> _Supplied text_
►
Configuring Automatic ApplicationMaster Job Retention and Memory Allocation

Scenario

Each application (such as MapReduce and Spark jobs) starts an independent ApplicationMaster when running on YARN. The ApplicationMaster communicates with the ResourceManager of YARN to obtain resources and coordinate task execution.

In YARN, the ApplicationMasters, just like containers, run on NodeManagers. (The unmanaged ApplicationMasters are ignored in this document.) If The ApplicationMaster crashes, exits, or shuts down, the ResourceManager closes all containers managed by the ApplicationAttempt, including all containers running on the NodeManager. ResourceManager starts a new ApplicationAttempt node on another compute node.

For different types of applications, we want to handle ApplicationMaster restart events in different ways. MapReduce applications aim to prevent task loss but allow the loss of the currently running container. However, for the long-period YARN service, users may not want the service to stop due to the ApplicationMaster fault.

YARN can retain the status of the container when a new ApplicationAttempt is started. Therefore, running jobs can continue to operate without faults.

Figure 1 ApplicationMaster job preserving
Click to enlarge

Configuring Automatic ApplicationMaster Job Retention

Log in to FusionInsight Manager.

For details about how to log in to FusionInsight Manager, see Accessing MRS Manager.
Choose Cluster > Services > Yarn > Configurations > All Configurations.

Search for parameters in Table 1 and modify them as required.

**Table 1** Parameter description
Parameter	Description	Example Value
yarn.app.mapreduce.am.work-preserve	Whether to enable the ApplicationMaster job retention feature. The default value is false. true: The function is enabled. When an ApplicationMaster job fails, YARN attempts to retain the results of completed tasks. The results will be reused after a new ApplicationMaster is started. false: The function is disabled. When an ApplicationMaster job fails, YARN does not retain the results of completed tasks. After a new ApplicationMaster is started, all tasks, including those that have been completed, are re-executed.	true
yarn.app.mapreduce.am.umbilical.max.retries	Maximum number of attempts to restore running containers when the communication between the ApplicationMaster and ResourceManager fails. Increasing the number of retries can improve communication reliability and reduce job failures caused by temporary network problems. However, this may increase the resource waiting time and affect the overall job efficiency. A smaller number of retries can speed up failure handling and improve job execution efficiency. However, jobs may fail due to temporary problems. Value range: greater than 0	5
yarn.app.mapreduce.am.umbilical.retry.interval	Interval at which the running container attempts to recover when the communication between the ApplicationMaster and ResourceManager fails, in milliseconds. Increasing the retry interval can reduce the system resource consumption and system pressure caused by frequent retries in a short time. You are advised to increase the interval in high-load or high-latency scenarios. A smaller retry interval can recover the communication more quickly and reduce the job waiting time. You are advised to decrease the interval in low-load and low-latency scenarios.	10000
yarn.resourcemanager.am.max-attempts	Number of retries when the ApplicationMaster fails. Increasing the number of retries prevents ApplicationMaster startup failures caused by insufficient resources. This parameter applies to global settings of all ApplicationMaster jobs. Each ApplicationMaster can use an API to set an independent maximum number of retries. However, the number of retries cannot be greater than the global maximum number of retries. Otherwise, it will be overwritten by the global maximum number of retries. The value must be greater than or equal to 1.	5

Save the modified configuration. Restart the expired service or instance for the configuration to take effect.
◄
> _Exercise data_
►
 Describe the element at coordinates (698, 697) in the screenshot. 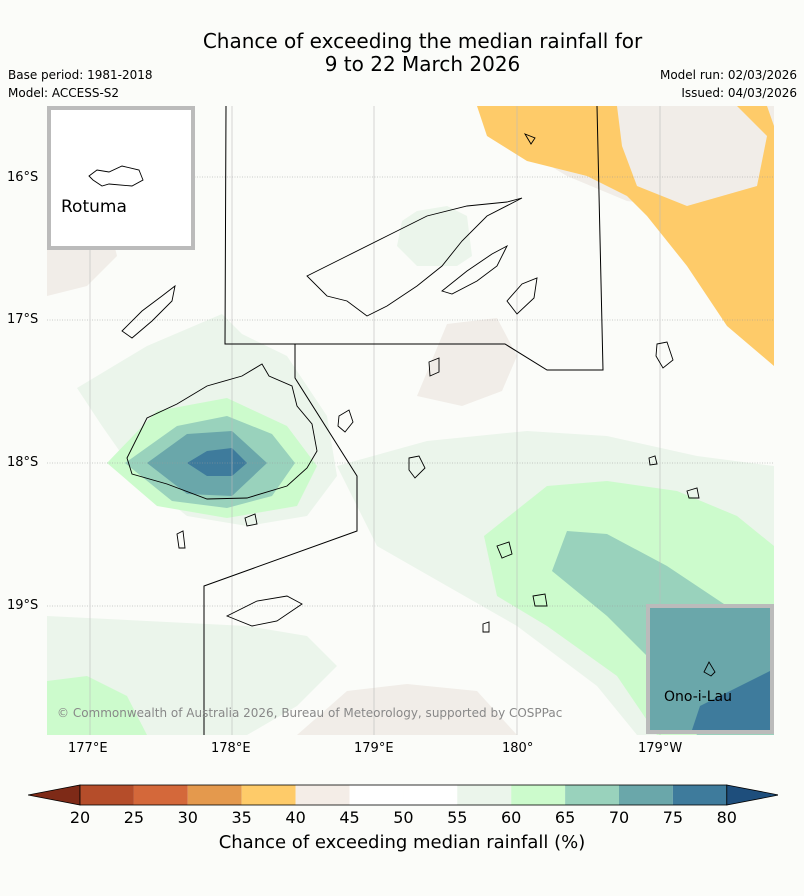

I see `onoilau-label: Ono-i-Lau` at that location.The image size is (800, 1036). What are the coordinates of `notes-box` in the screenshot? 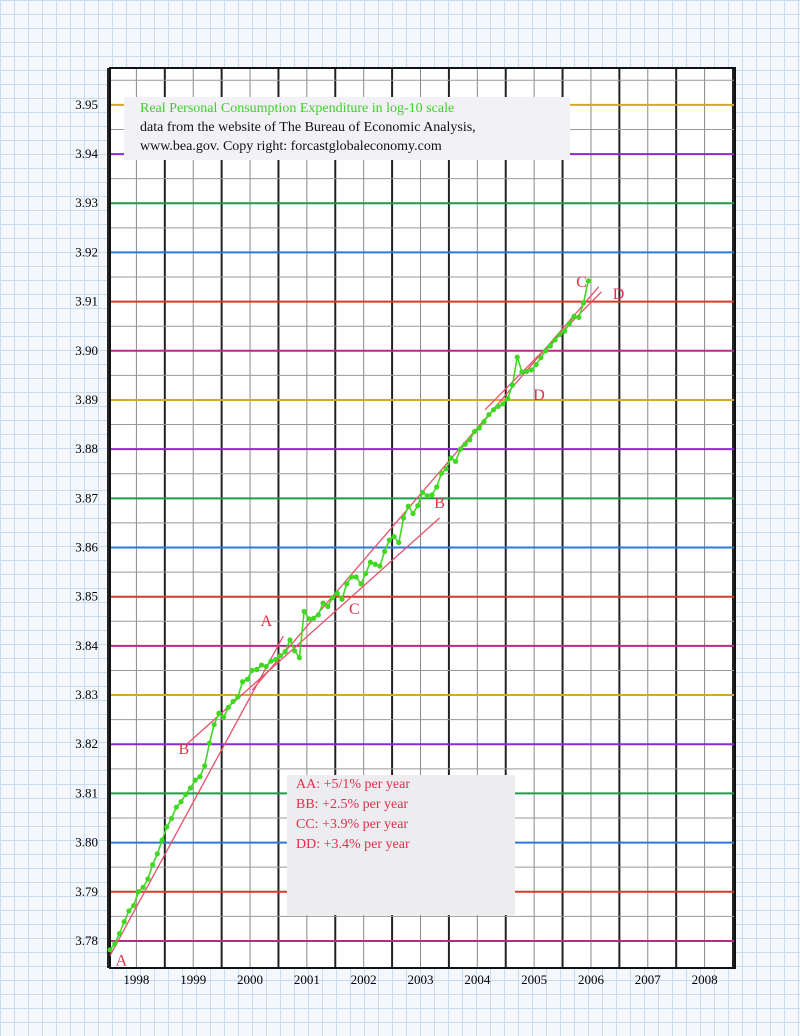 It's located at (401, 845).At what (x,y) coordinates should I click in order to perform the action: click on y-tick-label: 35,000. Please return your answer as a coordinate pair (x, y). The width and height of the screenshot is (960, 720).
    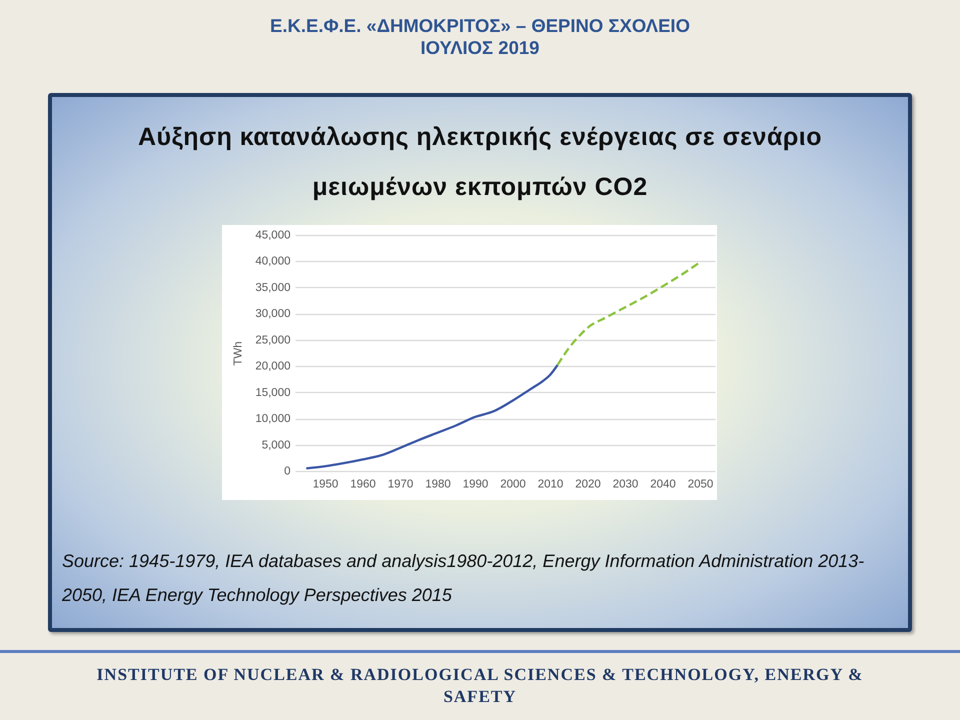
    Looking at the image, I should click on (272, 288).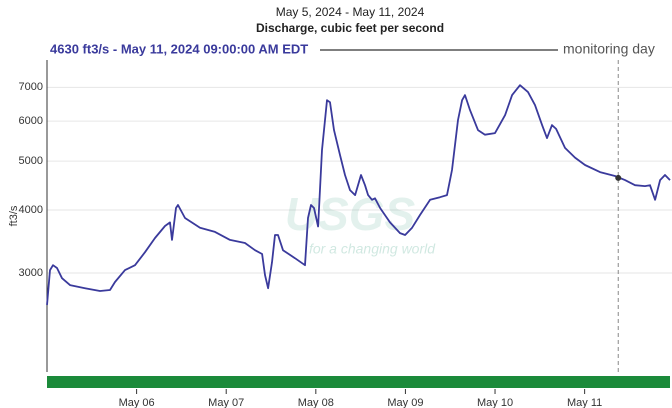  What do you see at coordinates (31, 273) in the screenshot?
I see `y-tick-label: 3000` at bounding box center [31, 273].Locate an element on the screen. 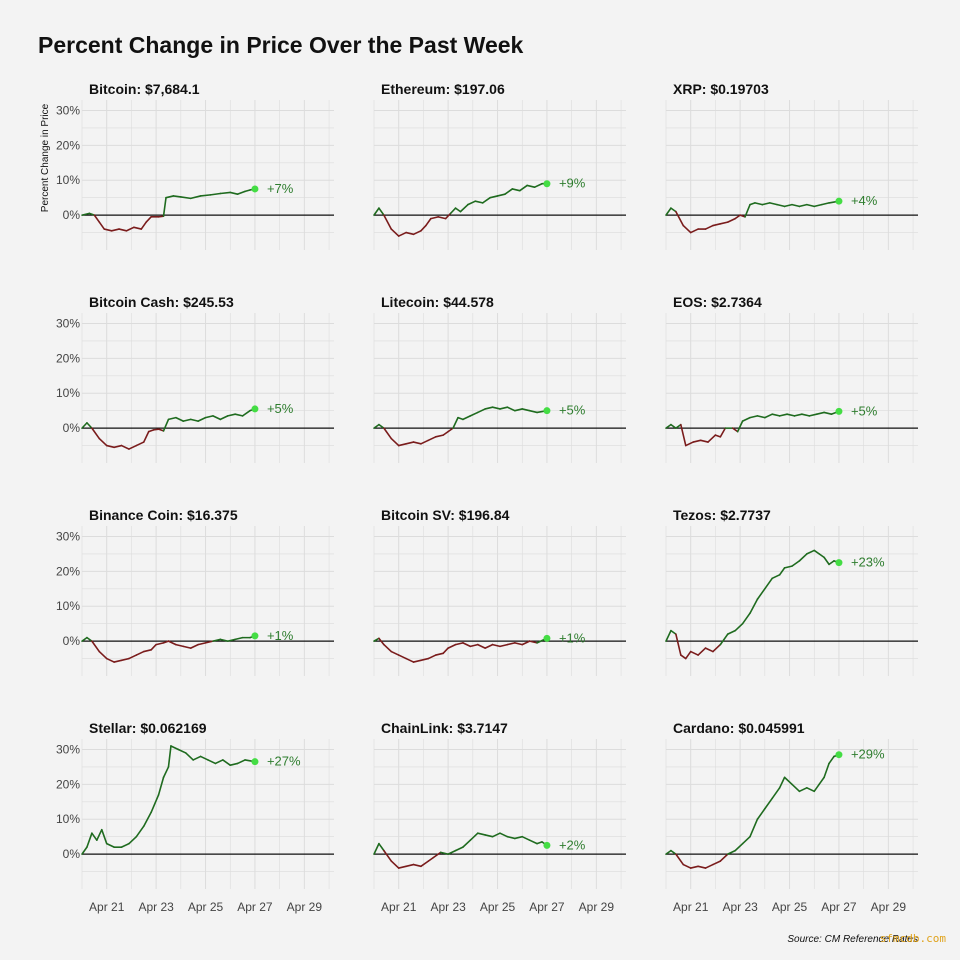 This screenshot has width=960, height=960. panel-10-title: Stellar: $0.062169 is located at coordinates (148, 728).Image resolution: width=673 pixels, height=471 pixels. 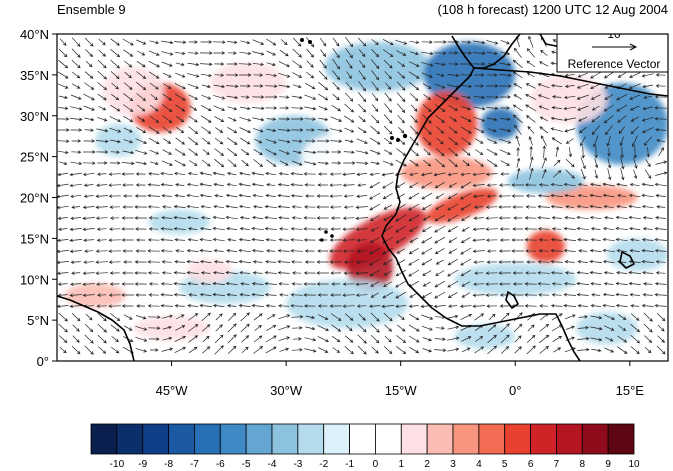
◄
> _Problems to solve_
1. List every parameter name given in Table 1 of the YARN ApplicationMaster guide.
2. Resume the YARN ApplicationMaster guide from its last sentence.

> _Responses in order_
1.
yarn.app.mapreduce.am.work-preserve
yarn.app.mapreduce.am.umbilical.max.retries
yarn.app.mapreduce.am.umbilical.retry.interval
yarn.resourcemanager.am.max-attempts

2.
Configure the ApplicationMaster to Automatically Adjust the Allocated Memory

When the ApplicationMaster creates a container, it automatically adjusts the allocated memory based on the total number of tasks, making resource utilization more flexible and improving client application fault tolerance.

Log in to FusionInsight Manager.

For details about how to log in to FusionInsight Manager, see Accessing MRS Manager.
Choose Cluster > Services > Yarn > Configurations > All Configurations.

Search for the following parameters and modify them as required.

**Table 2** Parameters for configuring automatic ApplicationMaster memory allocation
Parameter	Description	Example Value
mapreduce.job.am.memory.policy	Whether to enable this policy to automatically adjust the ApplicationMaster memory based on the number of MapReduce tasks. By default, this parameter is left empty. In this case, the policy is not enabled, and the ApplicationMaster memory is subject to the value of parameter yarn.app.mapreduce.am.resource.mb. This parameter indicates the maximum ApplicationMaster memory. The default value is 1536 MB. The value consists of five values separated by colons (:) and commas (,). The format is as follows: {baseTaskCount}:{taskStep}:{memoryStep},{minMemory}:{maxMemory} For details about the values, see Table 3. For example, if this parameter is set to 100:10:200,1024:3096, when the number of tasks exceeds 100, the memory of the container increases by 200 MB based on the value of yarn.app.mapreduce.am.resource.mb for each added 10 tasks, but the memory cannot exceed the maximum memory 3096 MB.	-

**Table 3** Configuration description
Parameter	Description	Setting Requirements
baseTaskCount	Task threshold. This parameter takes effect only when the total number of tasks (the sum of the Mapper tasks and Reduce tasks) of an application is greater than or equal to the value of this parameter.	The value cannot be empty and must be greater than 0.
taskStep	Incremental step length of tasks. This parameter and memoryStep determine the memory adjustment amount.	The value cannot be empty and must be greater than 0.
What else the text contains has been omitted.